═════ Data provided ═════

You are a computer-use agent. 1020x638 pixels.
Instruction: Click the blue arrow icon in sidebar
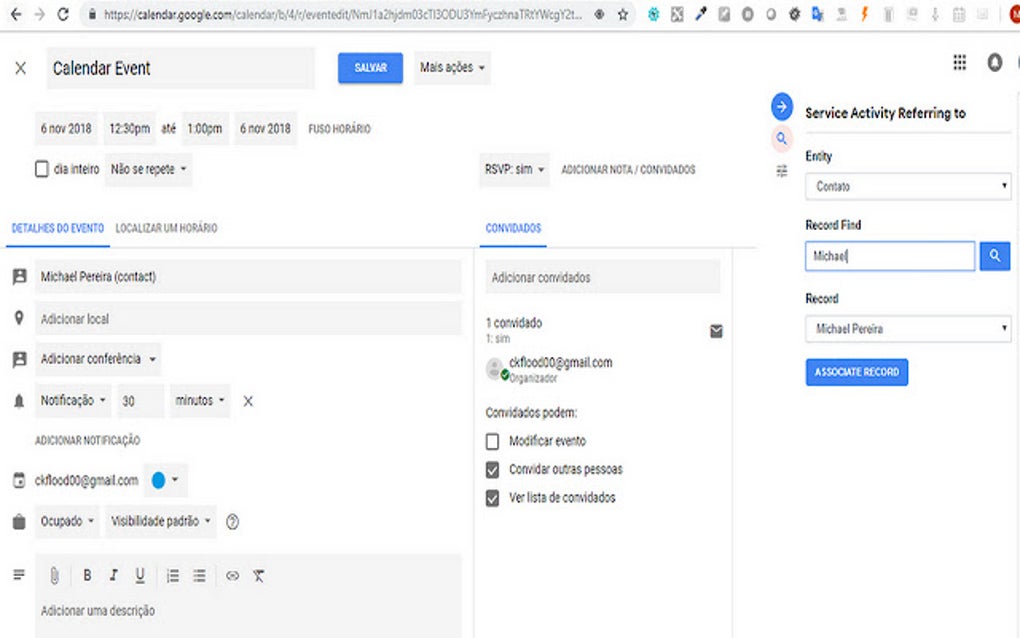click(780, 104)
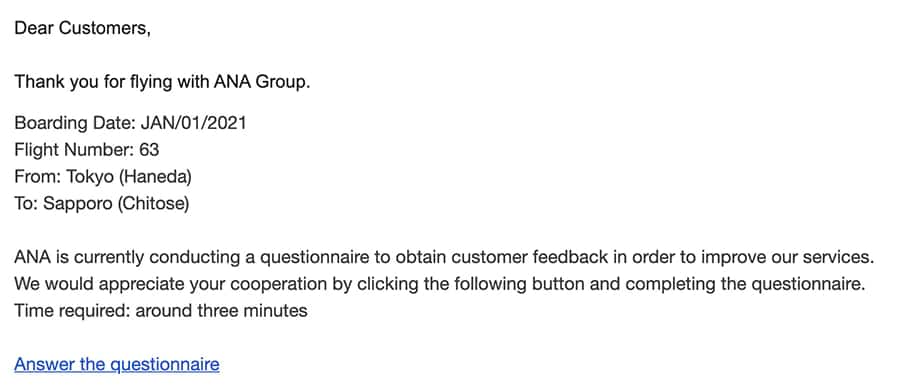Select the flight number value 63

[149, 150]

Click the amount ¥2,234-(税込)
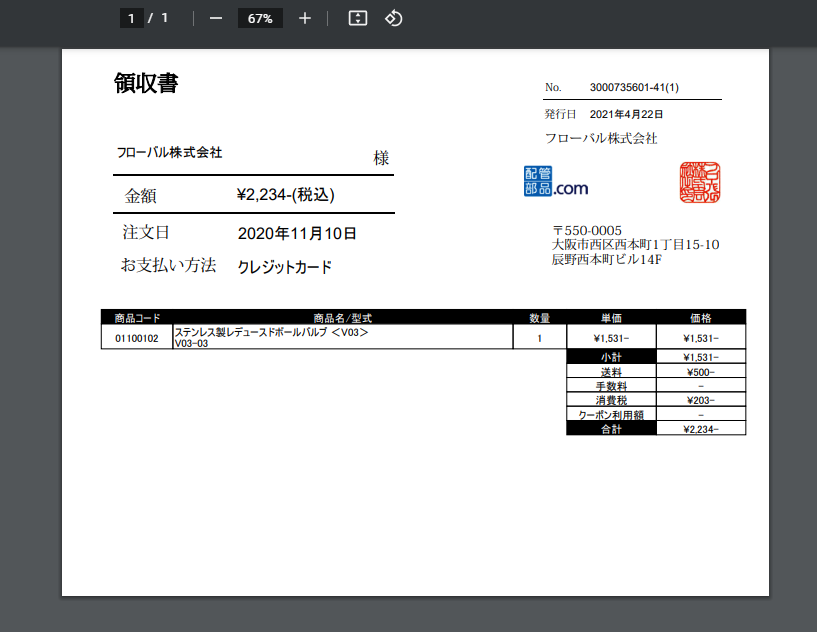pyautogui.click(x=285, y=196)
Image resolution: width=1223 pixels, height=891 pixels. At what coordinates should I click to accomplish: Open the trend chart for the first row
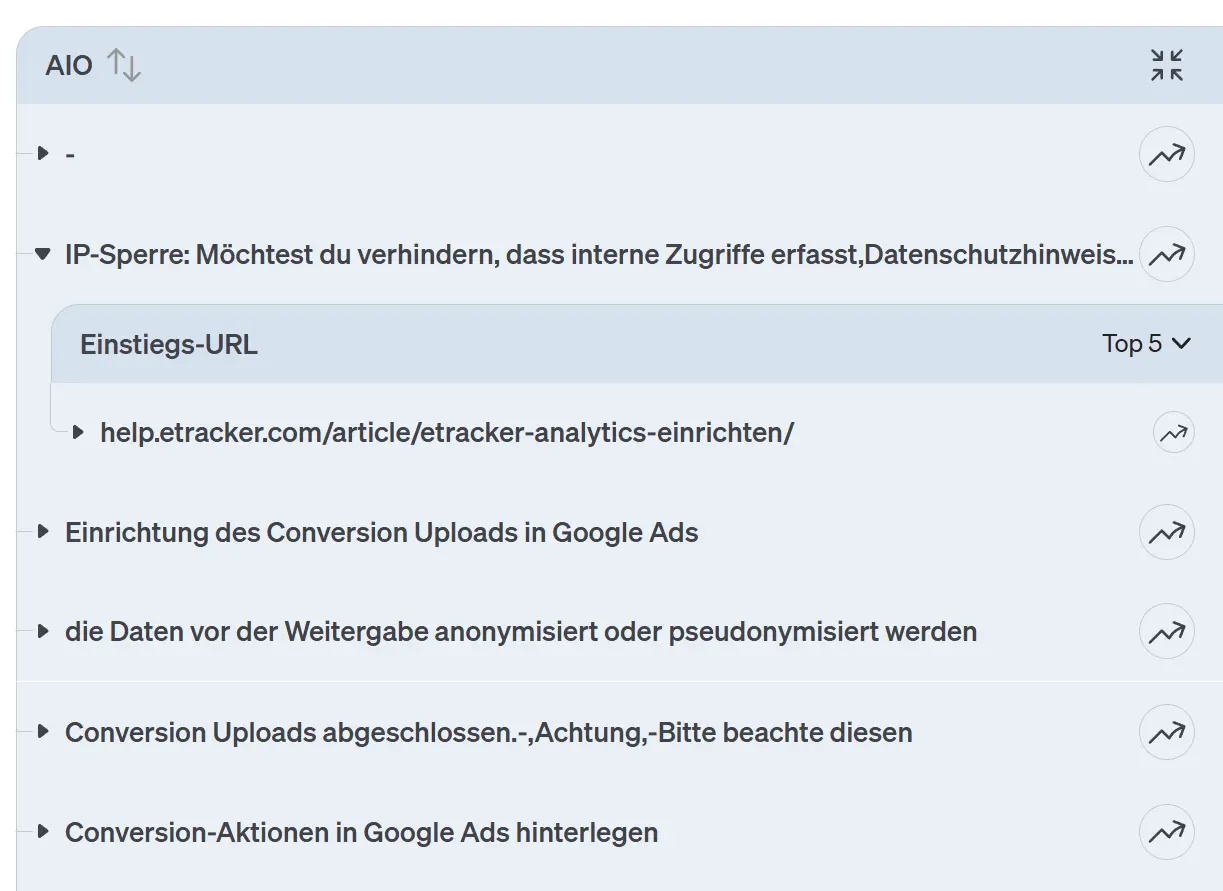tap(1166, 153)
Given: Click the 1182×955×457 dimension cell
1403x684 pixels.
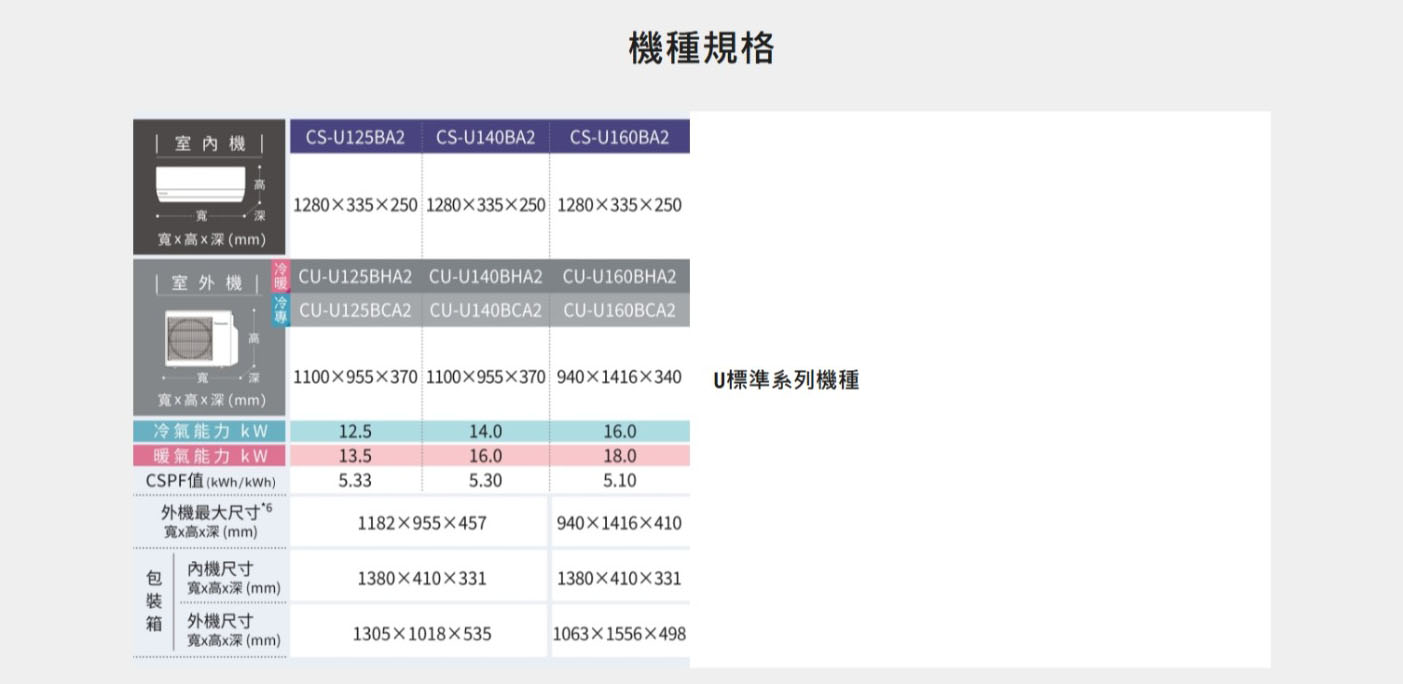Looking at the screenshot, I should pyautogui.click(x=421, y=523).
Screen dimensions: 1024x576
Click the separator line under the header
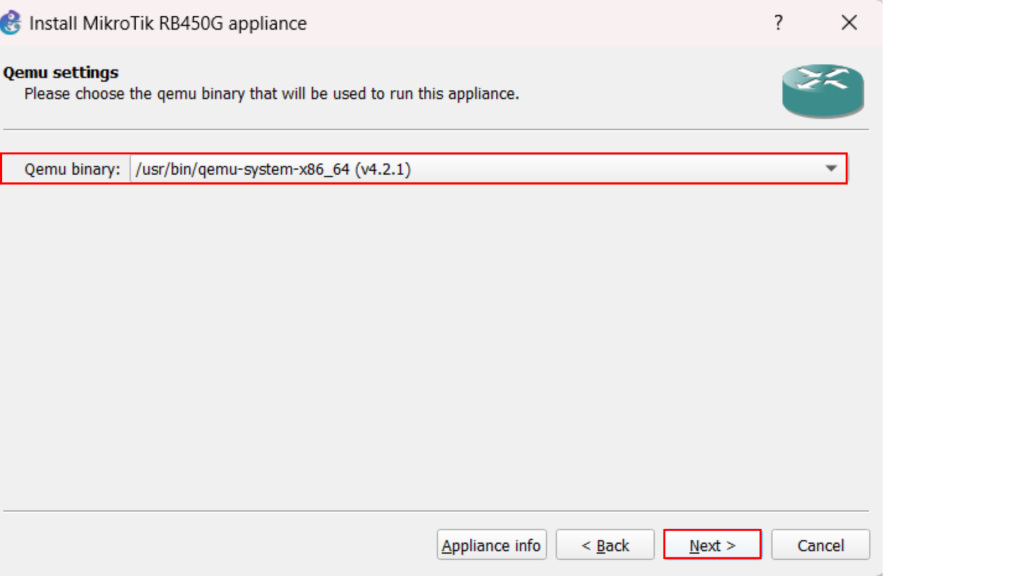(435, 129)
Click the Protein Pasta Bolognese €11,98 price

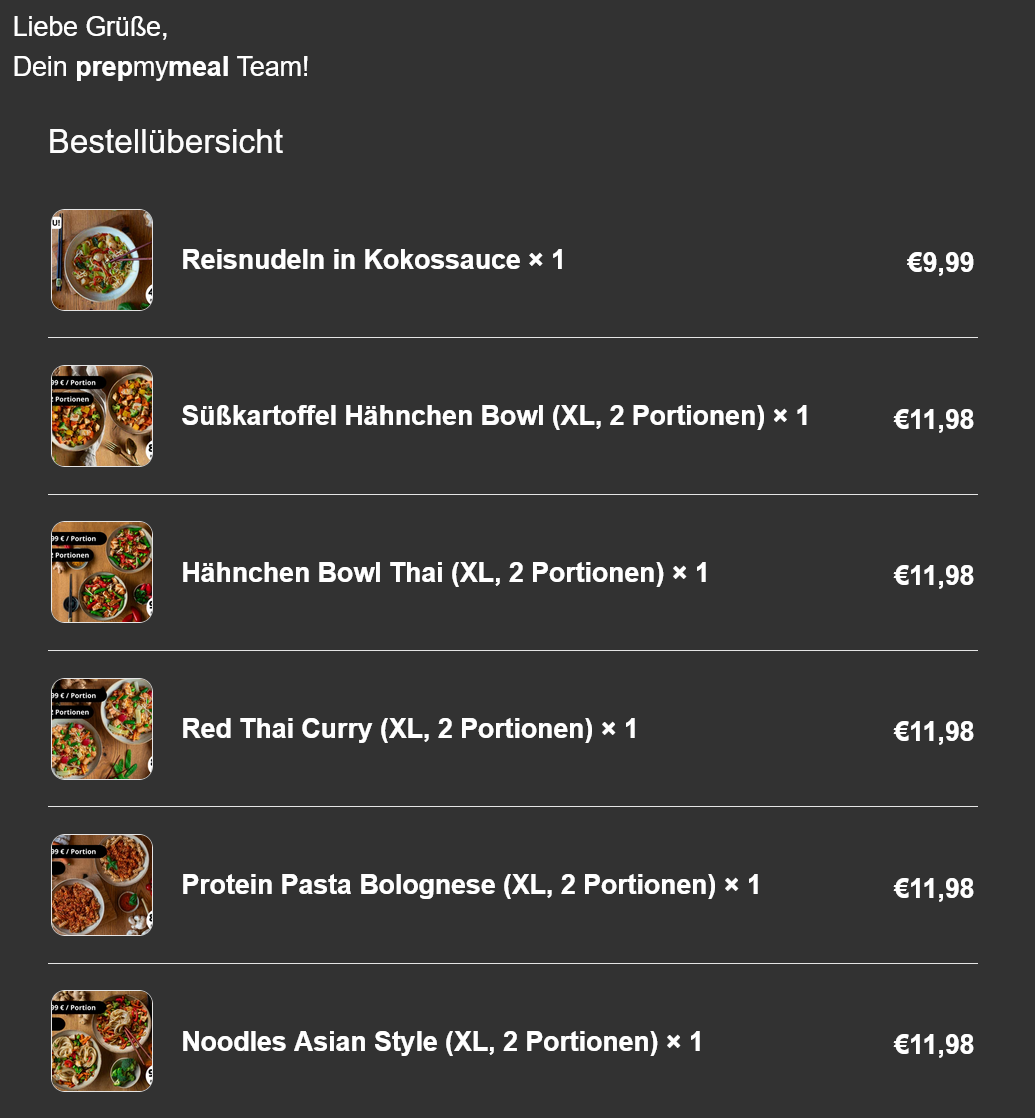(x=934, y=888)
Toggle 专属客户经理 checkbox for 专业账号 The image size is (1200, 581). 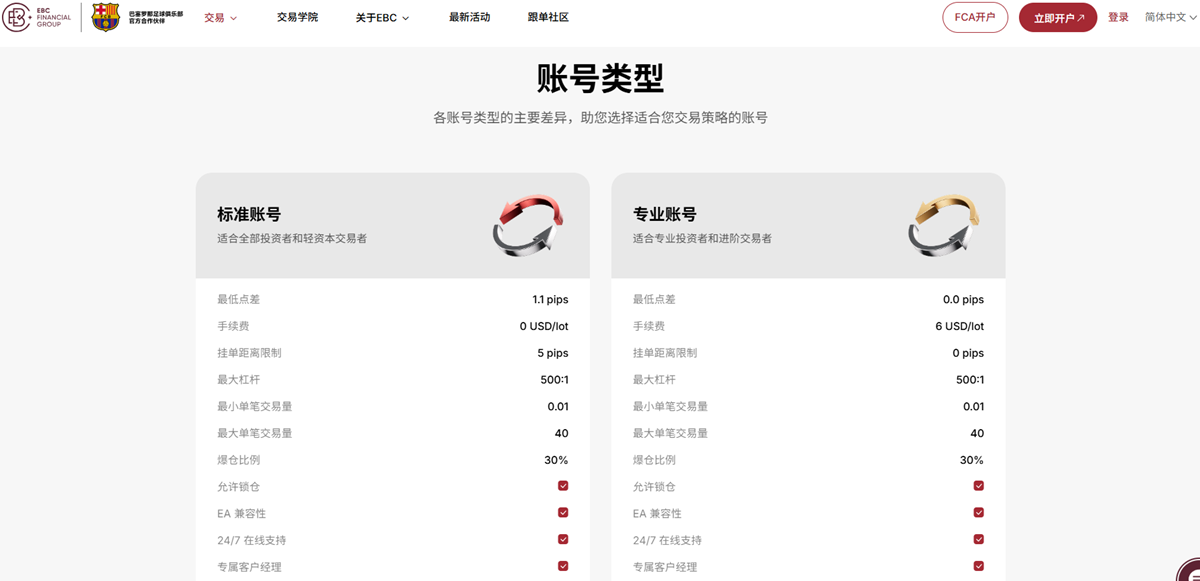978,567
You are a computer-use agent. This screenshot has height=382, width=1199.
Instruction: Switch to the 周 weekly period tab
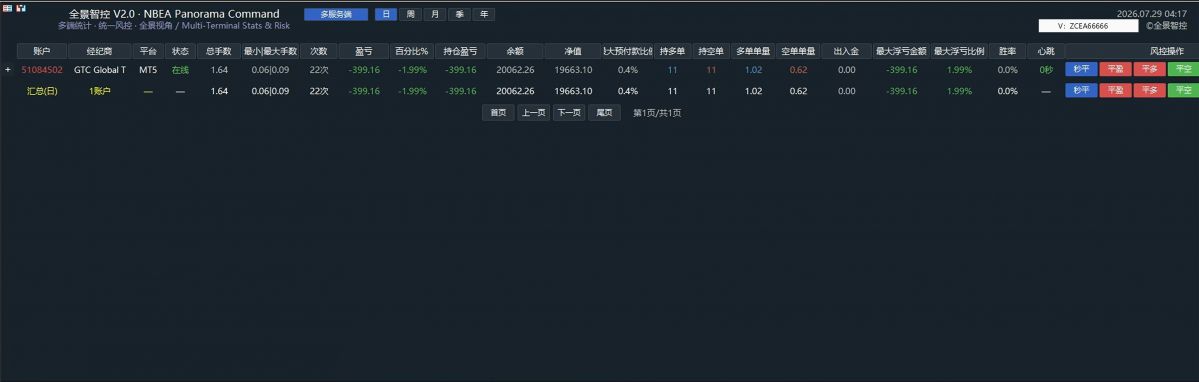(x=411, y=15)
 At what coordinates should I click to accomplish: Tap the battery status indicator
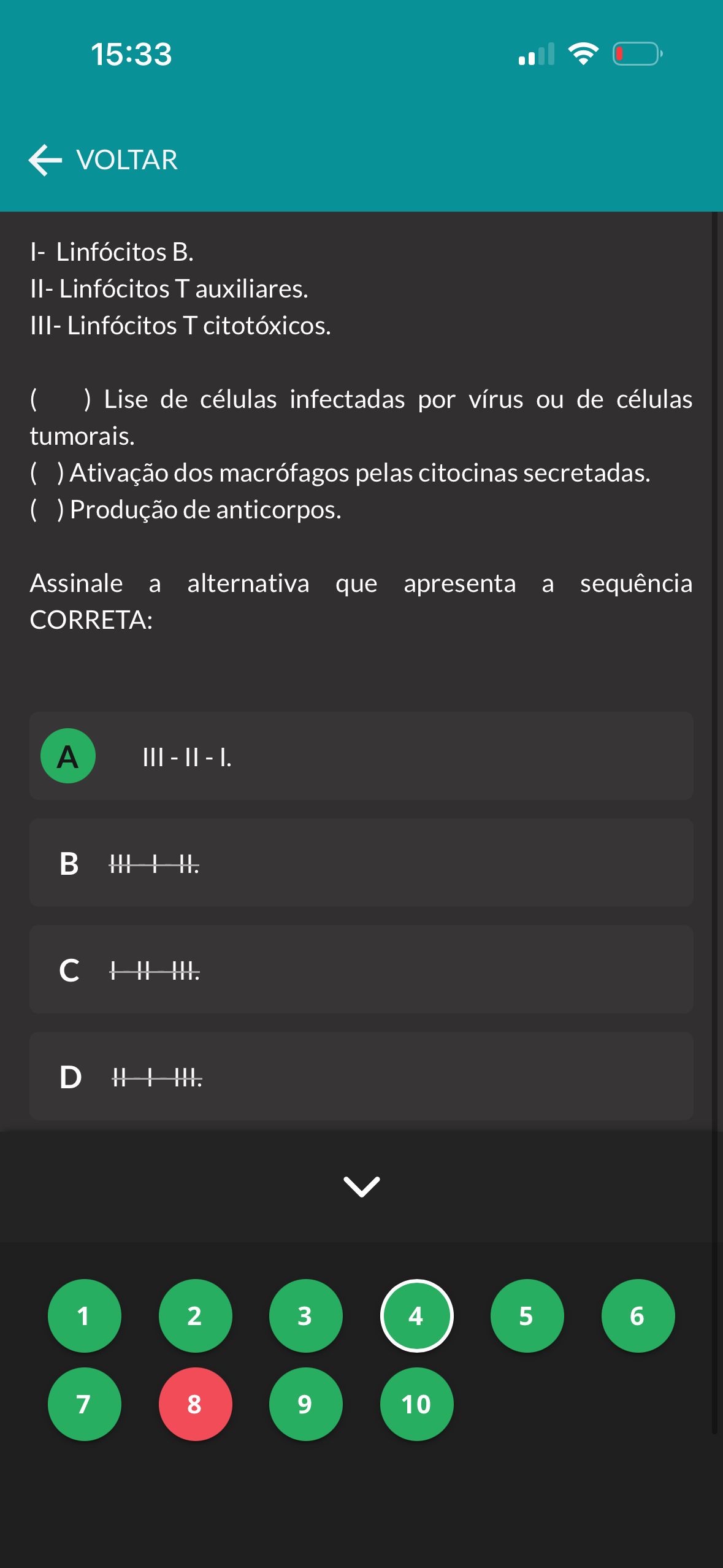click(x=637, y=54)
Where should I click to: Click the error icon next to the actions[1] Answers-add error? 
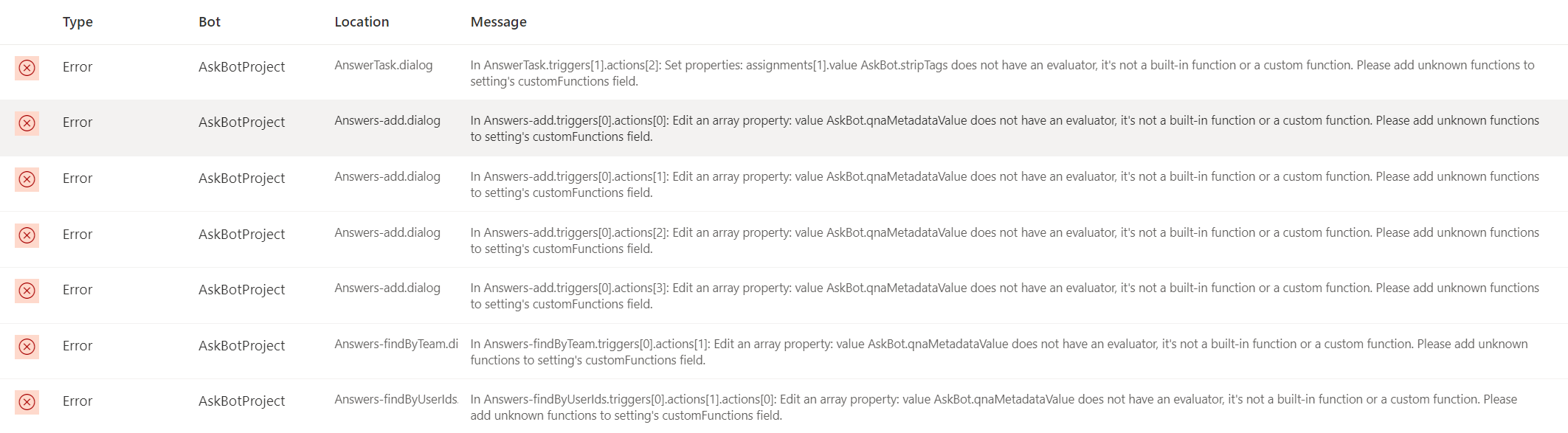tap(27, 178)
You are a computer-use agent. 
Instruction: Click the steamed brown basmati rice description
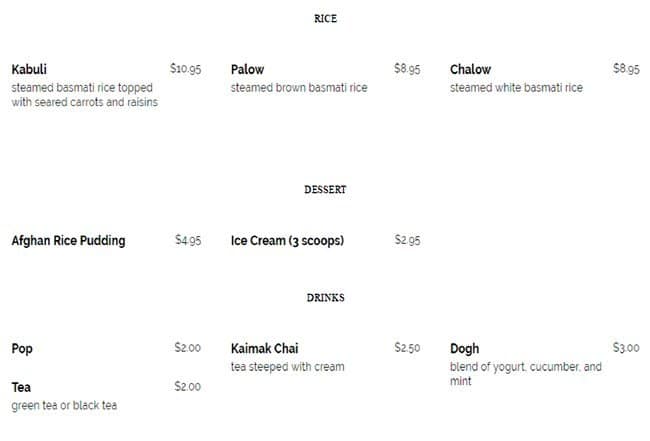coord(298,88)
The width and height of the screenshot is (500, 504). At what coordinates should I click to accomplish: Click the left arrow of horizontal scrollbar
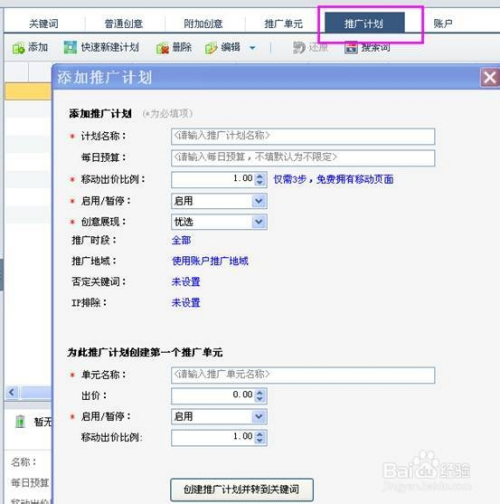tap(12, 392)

═════

Required work :: Every line above that holds the string "computer" should be copied into the answer.

Answer to the problem ::
You are a computer-use agent. 1020x638 pixels.
You are a computer-use agent. This screenshot has height=382, width=1199.
You are a computer-use agent. 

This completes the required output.